> [WHAT THE TASK ASKS] Nothing but the lines from the one containing "Given: Open the Uploader section" through the end of the entries below should appear in your answer, transcribed exactly; please drop the pictures.

:: DATA FOR REVIEW ::

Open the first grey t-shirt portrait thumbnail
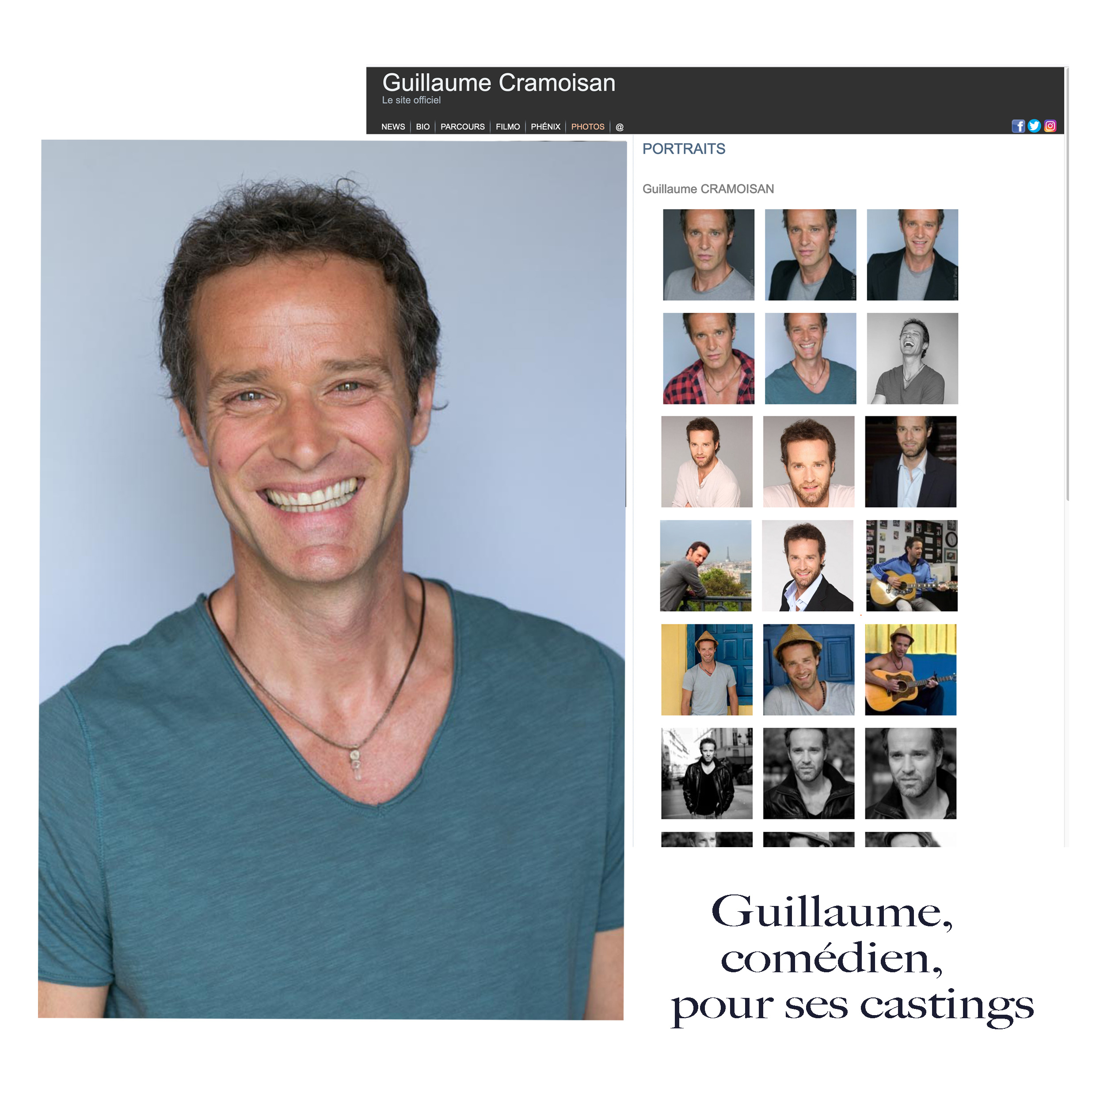 (x=709, y=255)
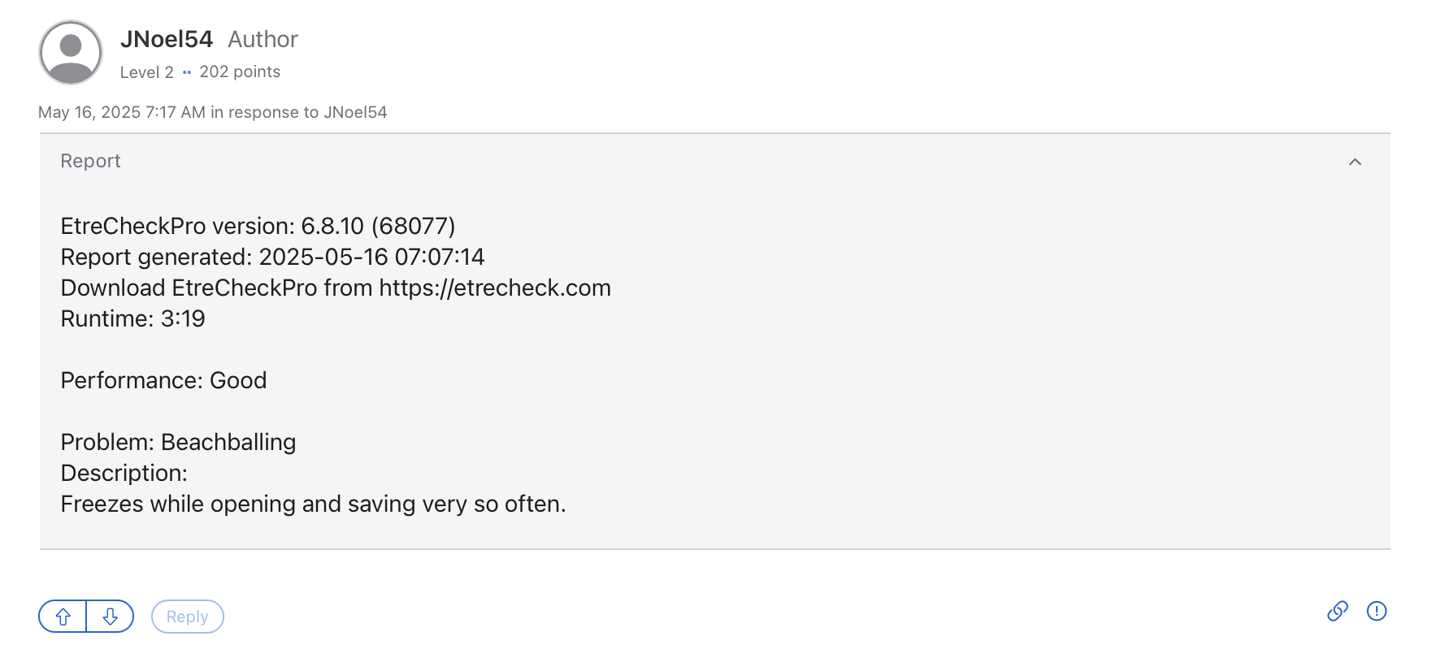The height and width of the screenshot is (658, 1445).
Task: Click the EtreCheckPro version line
Action: click(258, 226)
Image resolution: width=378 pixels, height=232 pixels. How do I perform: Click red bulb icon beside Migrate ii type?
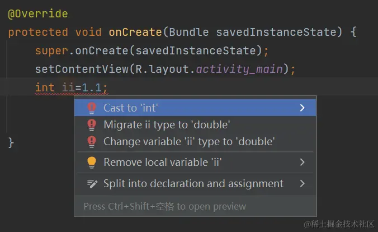pos(92,125)
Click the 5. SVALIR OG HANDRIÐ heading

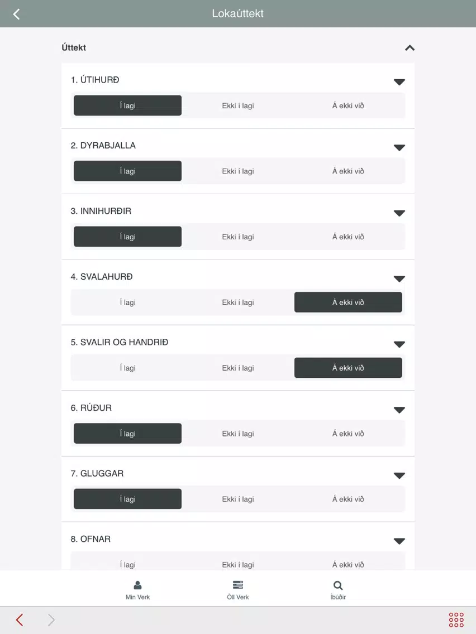(120, 342)
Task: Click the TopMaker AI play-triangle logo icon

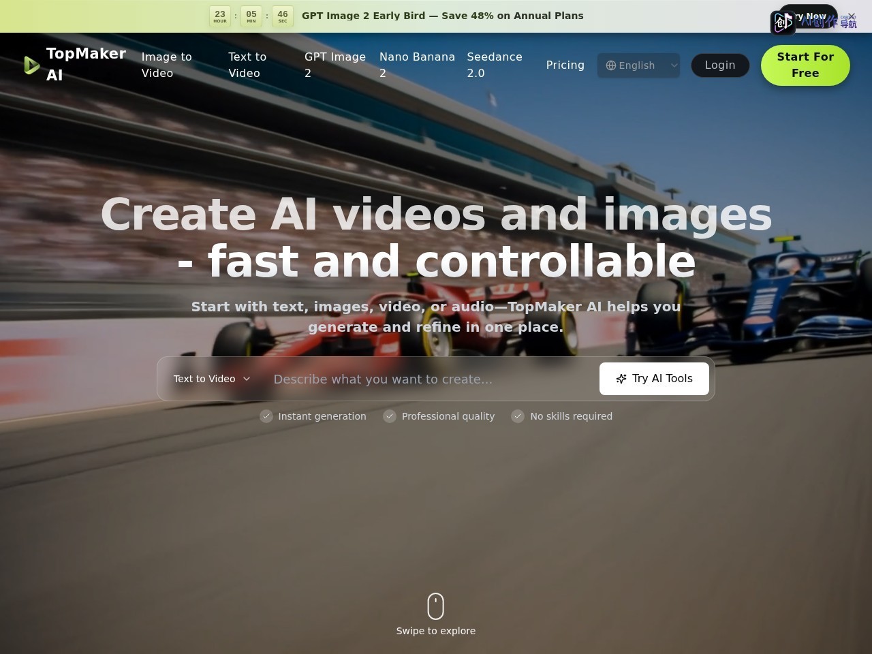Action: tap(31, 65)
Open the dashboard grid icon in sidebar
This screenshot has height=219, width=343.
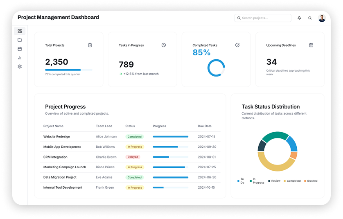20,31
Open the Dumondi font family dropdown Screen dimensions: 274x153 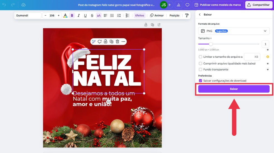[x=28, y=16]
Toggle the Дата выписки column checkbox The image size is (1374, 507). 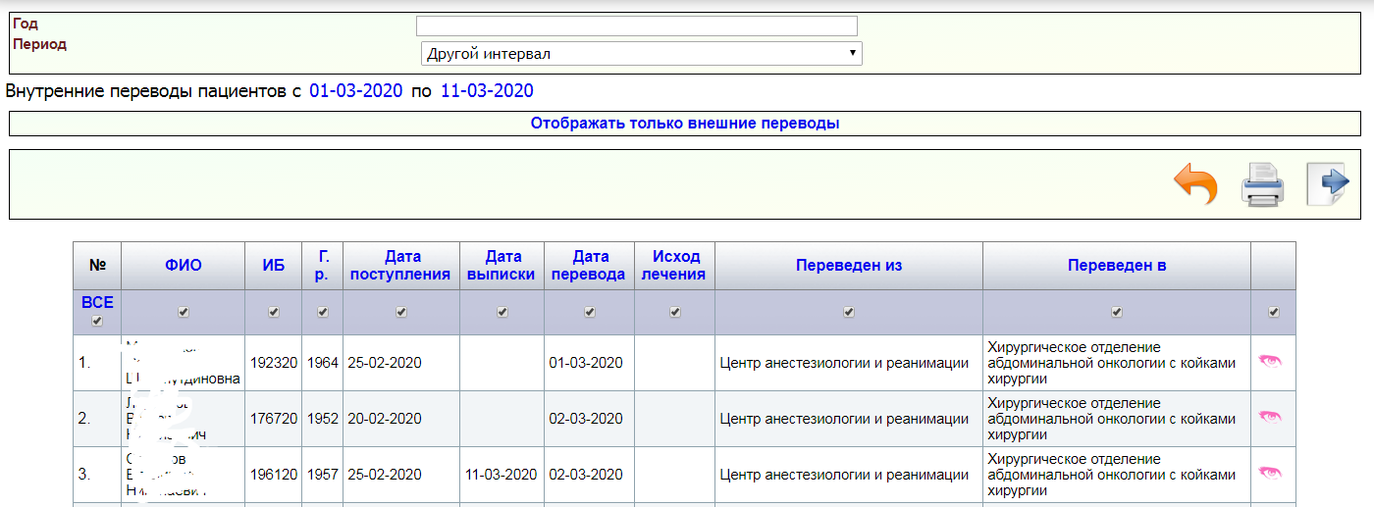click(502, 312)
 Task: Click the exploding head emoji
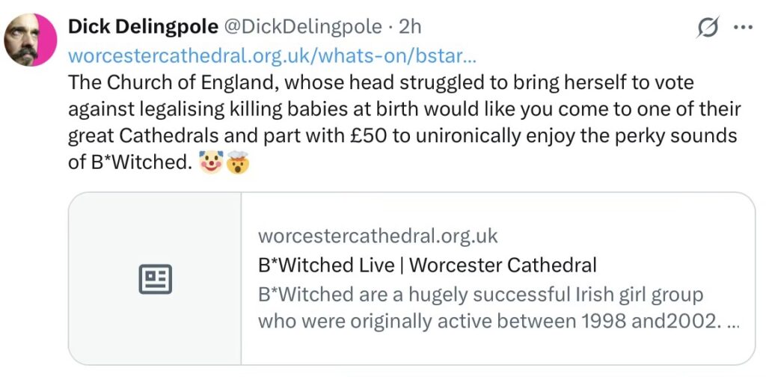pyautogui.click(x=239, y=162)
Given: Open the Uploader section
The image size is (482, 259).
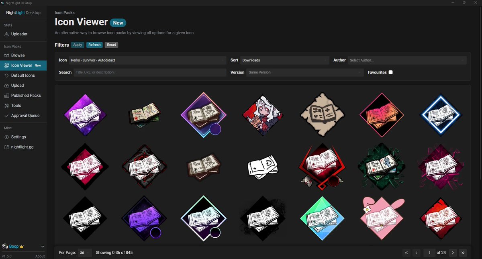Looking at the screenshot, I should [x=18, y=34].
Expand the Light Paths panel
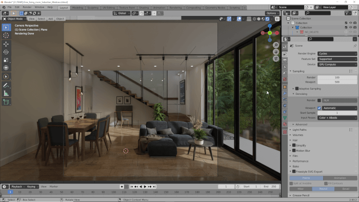This screenshot has height=202, width=359. 299,130
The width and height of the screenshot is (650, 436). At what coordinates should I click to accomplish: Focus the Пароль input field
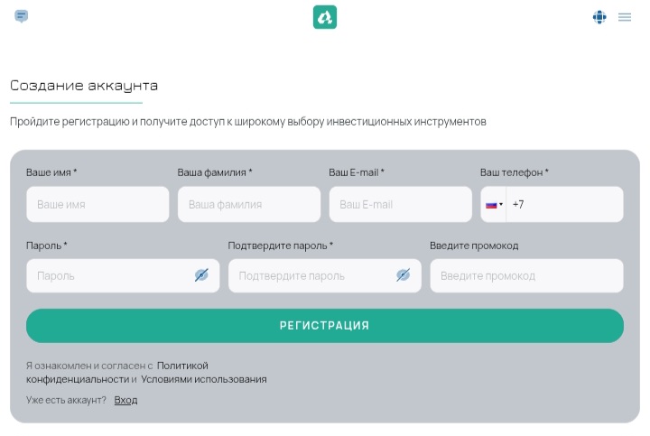[x=108, y=275]
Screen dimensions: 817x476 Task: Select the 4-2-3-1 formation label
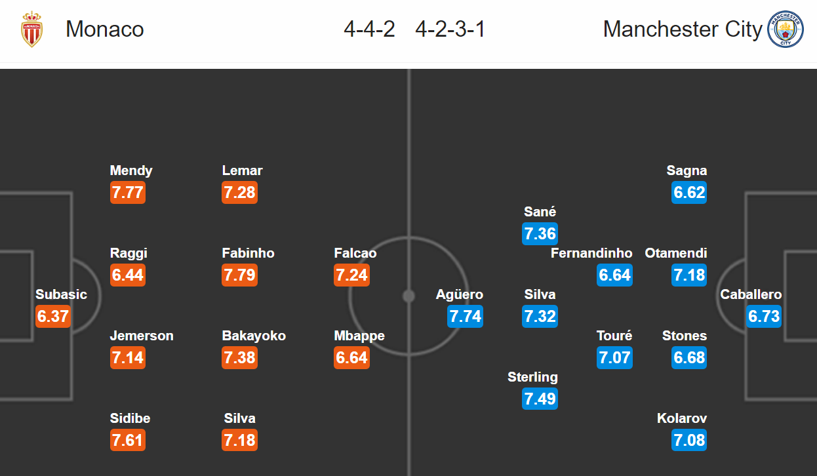(x=450, y=30)
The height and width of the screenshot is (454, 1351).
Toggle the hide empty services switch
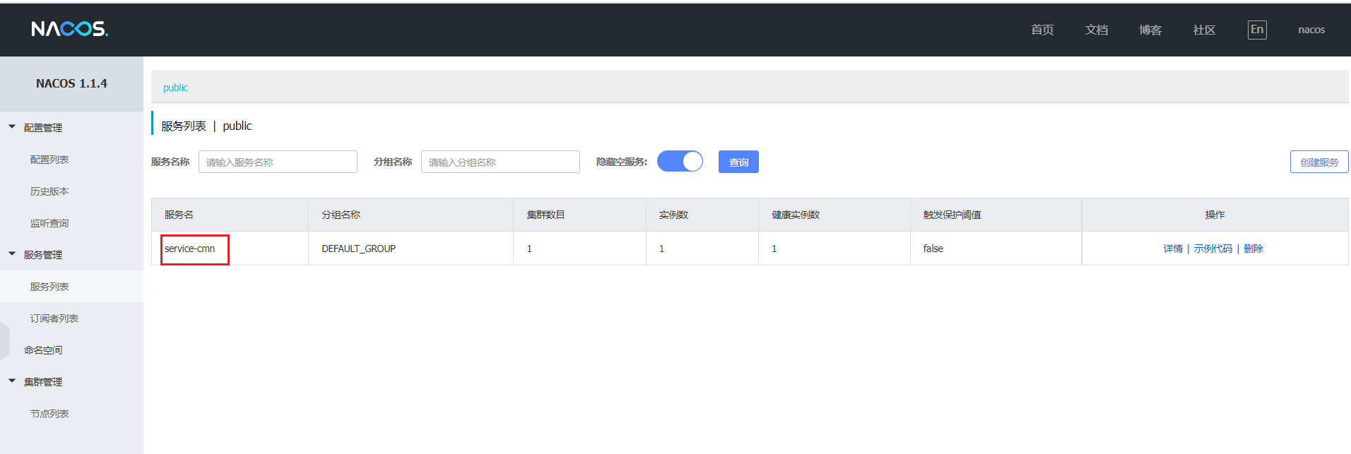680,162
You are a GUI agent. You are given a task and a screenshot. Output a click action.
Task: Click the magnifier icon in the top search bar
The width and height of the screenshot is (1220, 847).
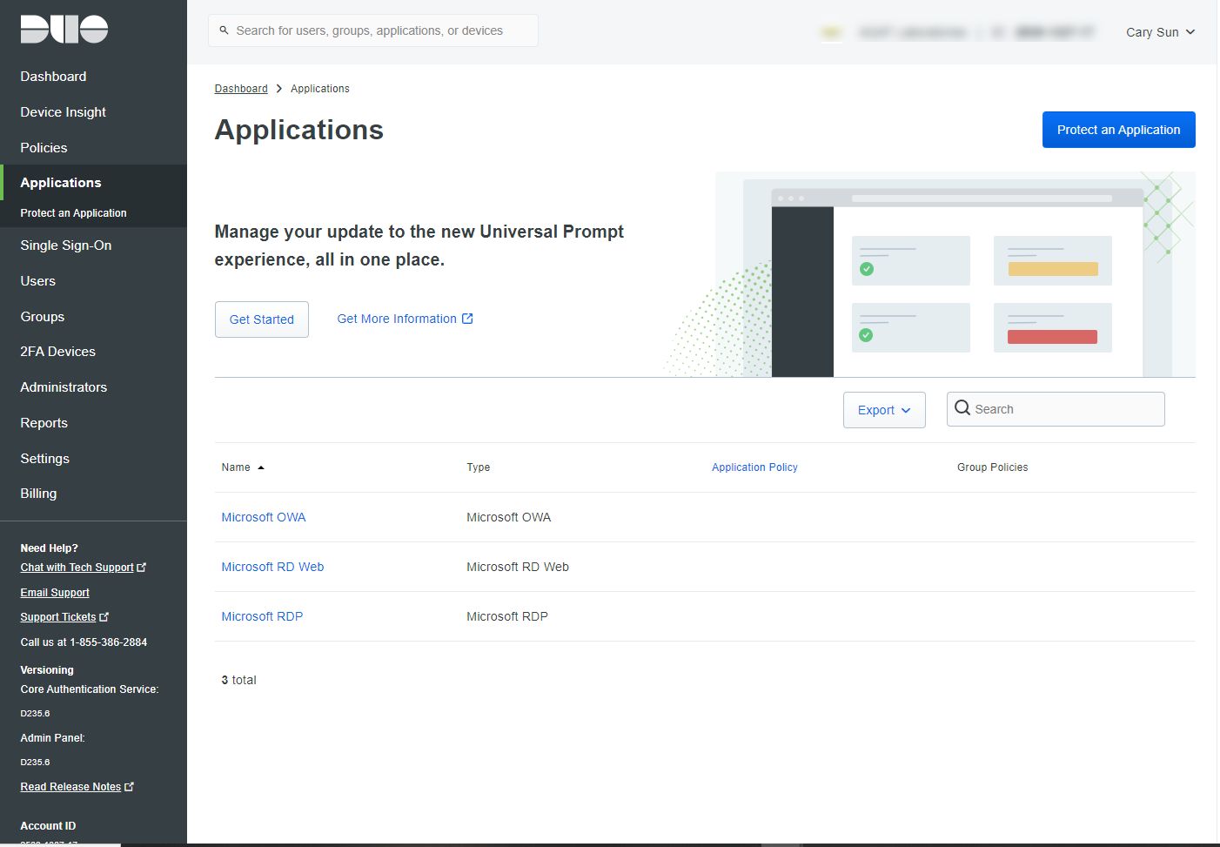coord(224,30)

:::

> [RESPONSE BELOW]
Given: Open the Uploader section
The image size is (482, 259).
Looking at the screenshot, I should [x=18, y=34].
Expand the Light Paths panel
This screenshot has height=202, width=359. 299,130
The width and height of the screenshot is (650, 436). At what coordinates should I click to accomplish: Focus the Пароль input field
[x=108, y=275]
Screen dimensions: 817x476 Task: Select the 4-2-3-1 formation label
(x=450, y=30)
The height and width of the screenshot is (454, 1351).
Toggle the hide empty services switch
680,162
You are a GUI agent. You are given a task and a screenshot. Output a click action.
Task: Click the magnifier icon in the top search bar
The width and height of the screenshot is (1220, 847).
coord(224,30)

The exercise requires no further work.